The duet was upbeat and drew applause at the end.

"I was embarrassed," said Matthews, an English teacher at Fayetteville High School, after the performance. "As a teacher, I do the same thing, putting my students on the spot, encouraging my students to take risks. I had to step forward even though it was scary for me."

Matthews took piano lessons when she was 6, but remembers the rhythms caused her to struggle. Finding a rhythm of walking and playing a fiddle Saturday was difficult but grew easier once she could hear Craven playing the mandolin, she said.

Matthews attended the concert with her husband, Mark Duncan, and their children, Jack, 8, and Cade, 4, and other families with children enrolled in the Fayetteville Montessori Academy, a festival sponsor.

Matthews likes to tell high school students who are hesitant to write that everyone has something to say, a message that echoed what Craven said to the audience Saturday. Matthews' husband plays guitar, and her children take piano lessons.

"It was nice for me to get a chance to find some of my own music," Matthews said.

Folk music is a social and informal style of music that develops from imitating sounds, Craven said.
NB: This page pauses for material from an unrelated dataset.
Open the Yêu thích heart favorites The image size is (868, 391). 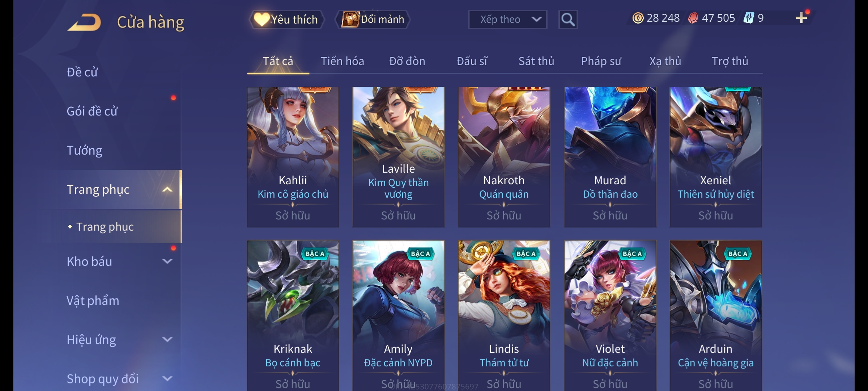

Music encompasses vibrations, rhythms, sounds, pitches and beats that develop into a pattern, like a heartbeat or the ticks of a lawn sprinkler.

An artful life is about creativity and having the freedom to wonder and explore, he said.

"It's about learning to see the potential in things," Craven said. "All kinds of things I hear in the world could be music."

On Saturday, Craven made music with ordinary objects, including a Bundt pan, an electronic toy cordless telephone made for toddlers, and a piece of exhaust pipe enhanced with a bell like a trumpet and a piece of screen.

He performed with a "canjo," a banjo-like instrument Craven made for about $4 with a large, industrial food can, string and a recycled piece of wood for the neck. He added components so that the instrument can be played through an amplifier.

At one point, he asked Ella Nelms, age 6 1/2, to come on stage and say into the microphone, "Hi, I'm Ella, and I'm really glad to be here today."

"It was weird," Ella of Fayetteville said afterward.

Craven recorded her voice, put her greeting on a loop and began singing in harmony with Ella's voice.

"It's the first line of Ella's big single," Craven quipped.

Ella's father David Nelms plays guitar and thinks music shouldn't be intimidating.

"Just grab something and play music," he said.

Craven is an informally trained musician, he said. He worked in art museums putting together exhibitions, an exercise that required him to communicate art with audiences.

That training led him to develop analogies to help people understand how music can develop naturally, similar to the way babies learn to walk and talk. He wants to demystify the art form so everyone can participate.

"Speaking precedes literacy," Craven told his audience. "Creativity is more important than literacy. Literacy is a skill. It's what you do with it that ignites its potential."